Hoe een kolenzaak geboren wordt.
Mijn ouders hebben 15 kinderen gehad, waarvan ik de 14e was. Vader was schipper, en vervoerde zand grind en veen, veen dat hij in Vinkenveen haalde. Het schipperen was een mooi vak: altijd in de natuur, wat in de vorstvrije dagen goed te doen was, maar als het winterde dan kon hij niet varen, Hij zei toen tegen moeder: “ik wou dat ik kolenboer was dan kon ik tenminste in de winter ook wat verdienen, om voor de kinderen te zorgen”.
Zo gezegd zo gedaan, vlak voordat de winter het volgende jaar inviel, voer hij met zijn schuitje ongeveer goed voor 18 ton, naar Den Haag toe, en liet in elke hoek van de boot een paar ton kolen storten, en in de midden ook nog een paar soorten, want je moest wel een assortiment hebben dan voer hij naar de Stokdijkkade, en lag de schuit voor het huis.
Al heel snel had hij leuke handel, dat kwam vooral omdat de mensen het hem gunde, met dat grote gezin. Zo is onze kolenzaak begonnen, wat in latere jaren een zeer bloeiende zaak is geworden, ik meen dat we op het hoogtepunt zo’n 1500 klanten hadden.
Hij kocht toen al snel een handkar met een sterke hond eronder (jammer genoeg moest deze hond het loodje leggen in de hongerwinter, mijn vader had geen eten voor hem en de kolenhandel lag in de laatste jaren van de oorlog helemaal plat) om de kolen weg te brengen, ook werd er een transportfiets aangeschaft voor de kleine bestellingen.

De hondenkar in de Fr.Hendrikstraat
Als de handkar vol was, zo’n 12 mud kolen was dat wel, dan moesten mijn oudere zussen en broers dikwijls helpen duwen, meestal vanaf de Stokdijkkade tot Hotel Torenburg op het Wilhelminaplein (in de oorlog omgedoopt in Marktplein) dit is het hoogste punt van Naaldwijk, daarna mochten ze weer terug, want dan liep de weg weer lichtjes omlaag.
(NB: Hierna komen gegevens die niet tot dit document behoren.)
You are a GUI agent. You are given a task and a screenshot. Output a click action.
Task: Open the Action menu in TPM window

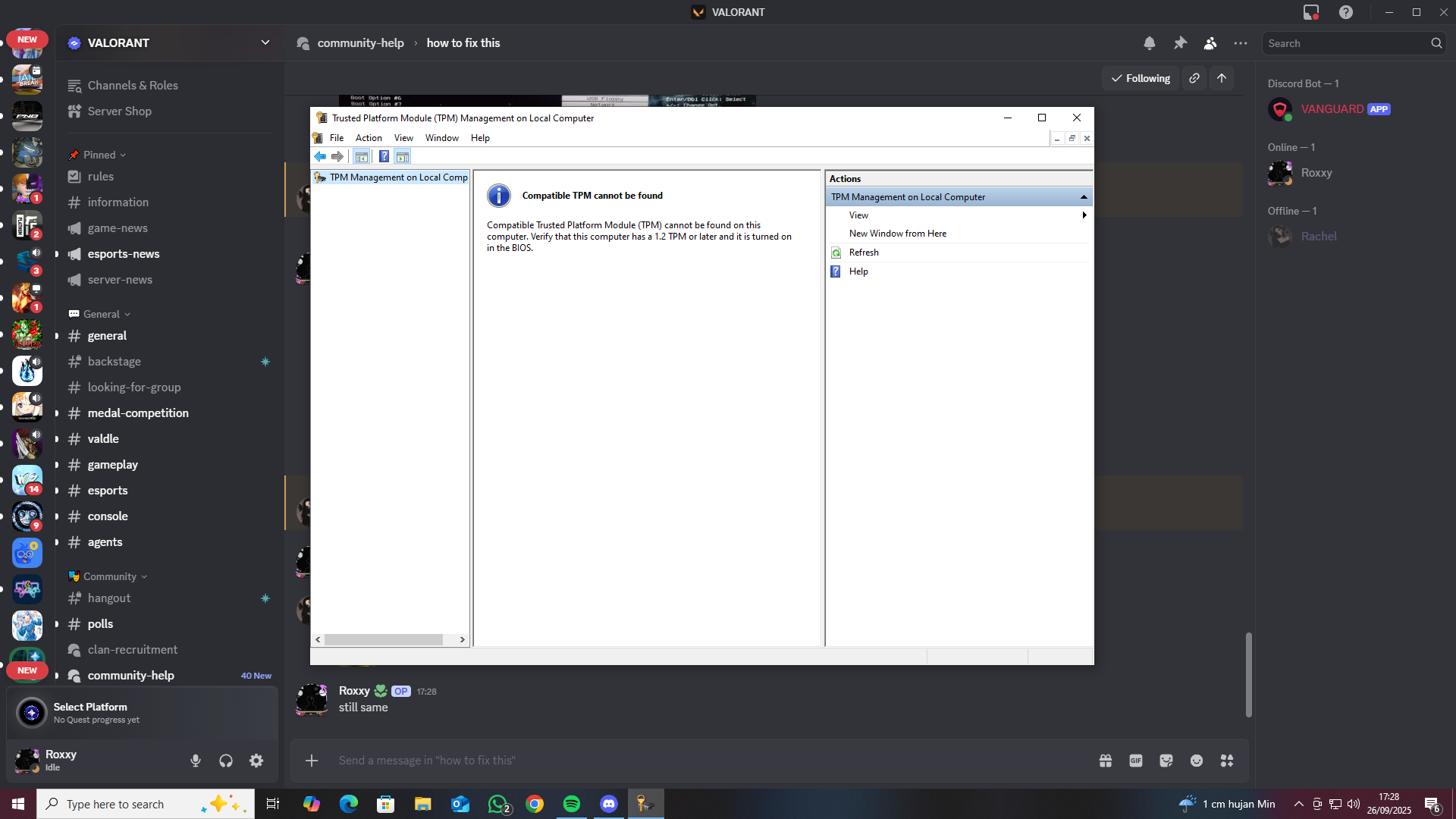(369, 138)
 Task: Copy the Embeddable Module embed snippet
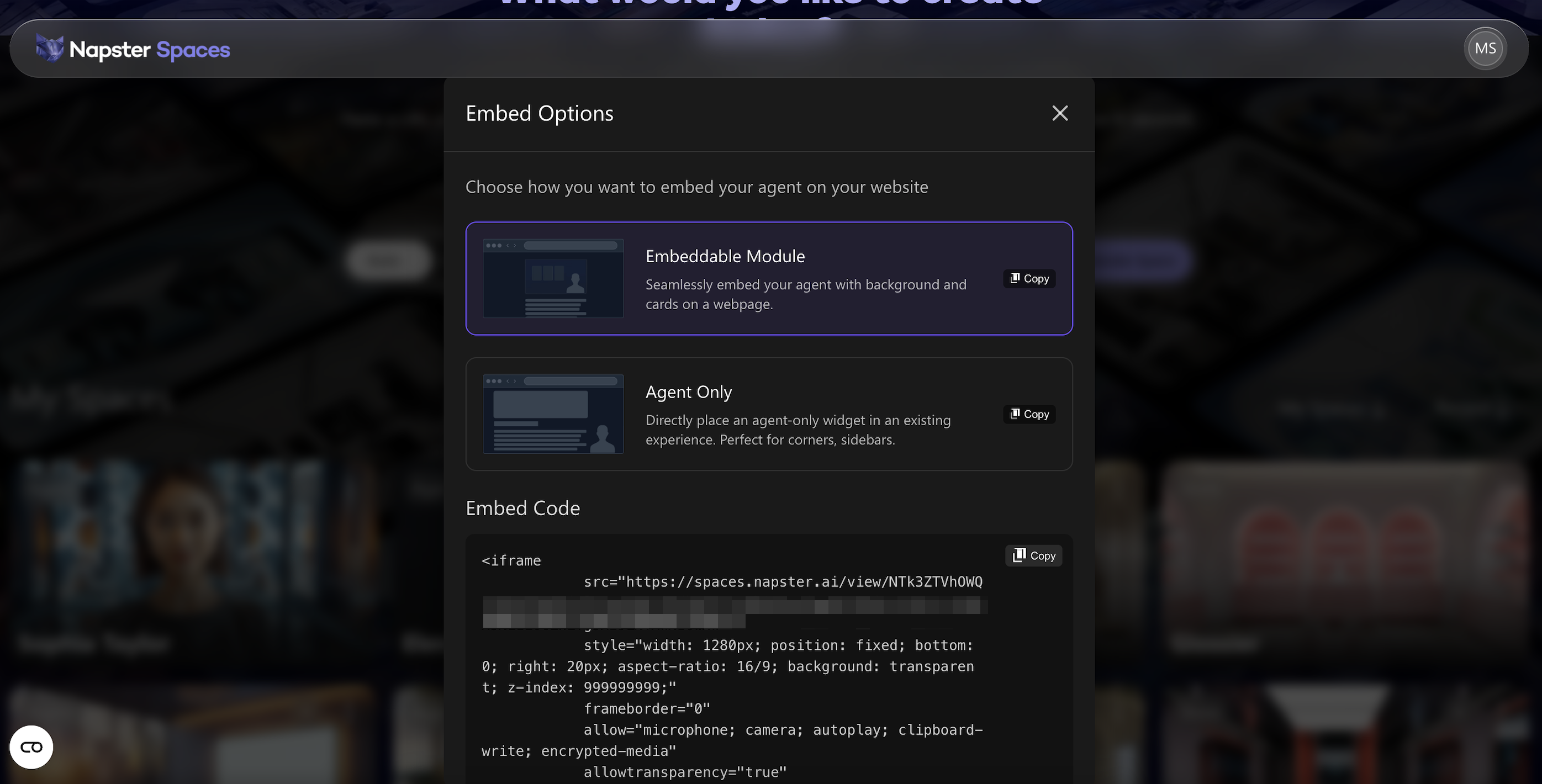1028,278
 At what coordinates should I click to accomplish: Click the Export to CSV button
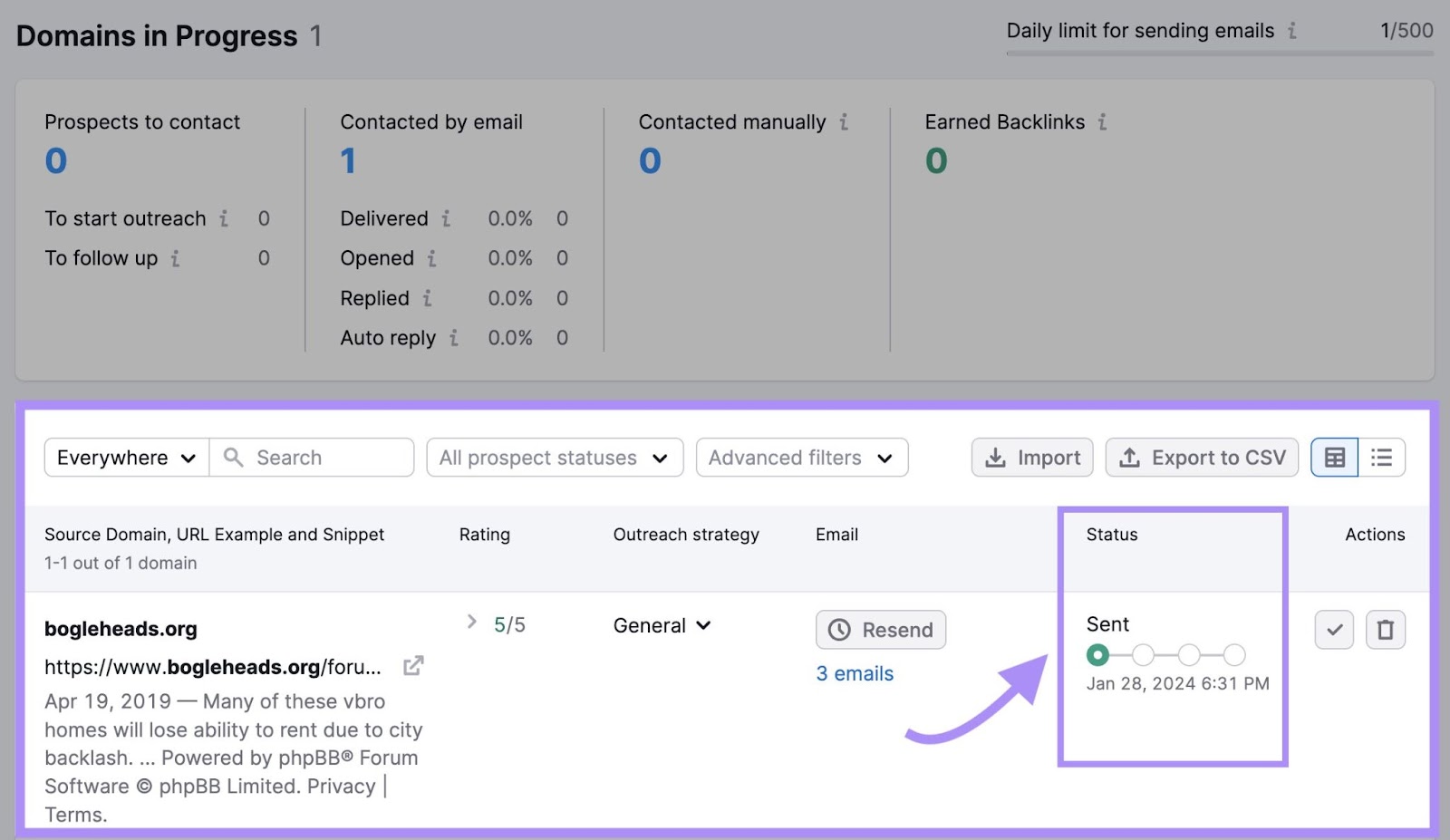point(1201,458)
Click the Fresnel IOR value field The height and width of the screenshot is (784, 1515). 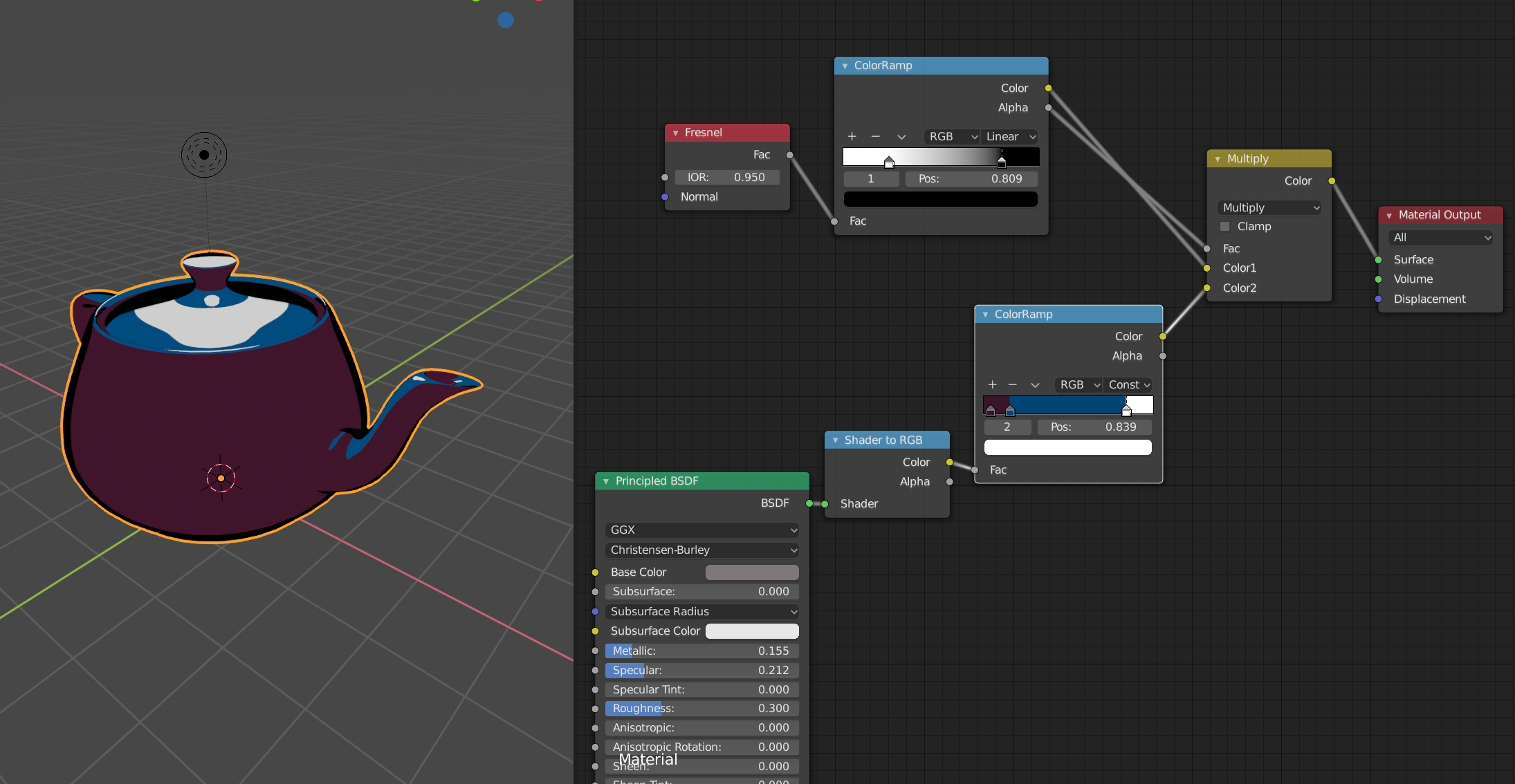click(x=726, y=178)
Dat rijdt dan gelijk een stuk lichter, dus mochten de kinderen weer naar huis. De handel liep uitermate goed, na enige jaren werd er dan ook een paard en wagen aangeschaft.
Toen gingen er vrachtjes van zeker 50 mud kolen tegelijk de deur uit, in de slappe voorjaarstijd werd er ook grind uitgevent, vooral bij de boeren was dat een goede handel, soms moest het hele erf met nieuw grind bedekt worden.
Na enige goede jaren (vooral na de strenge winters) werd er al gauw een 2e handsvrachtwagentje aangeschaft. Alles liep op rolletjes,Vader, en vooral broer Wim (Wim was eigenlijk schilder, maar omdat die in de oorlog naar Duitsland moesten, is hij bij vader in de kolen gaan werken) gingen de pad op om huisbrandkolen en industriekolen proberen te verkopen aan de tuinders. Wim was graag gezien bij de kwekers, hij kon een goede babbel geven, eenieder mocht hem graag.